> **WHAT THE EXERCISE ASKS**
Extract every line of the material below and reproduce each one word for word, with nothing altered.
== DATA ENTRIES
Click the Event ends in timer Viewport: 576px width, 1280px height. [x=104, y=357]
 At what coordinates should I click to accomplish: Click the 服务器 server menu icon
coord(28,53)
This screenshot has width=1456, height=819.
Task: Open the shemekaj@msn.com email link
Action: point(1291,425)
====
> **ANSWER TO THE PROBLEM**
Click the Event ends in timer Viewport: 576px width, 1280px height. [x=104, y=357]
 At what coordinates should I click to accomplish: Click the 服务器 server menu icon
coord(28,53)
This screenshot has width=1456, height=819.
Task: Open the shemekaj@msn.com email link
Action: point(1291,425)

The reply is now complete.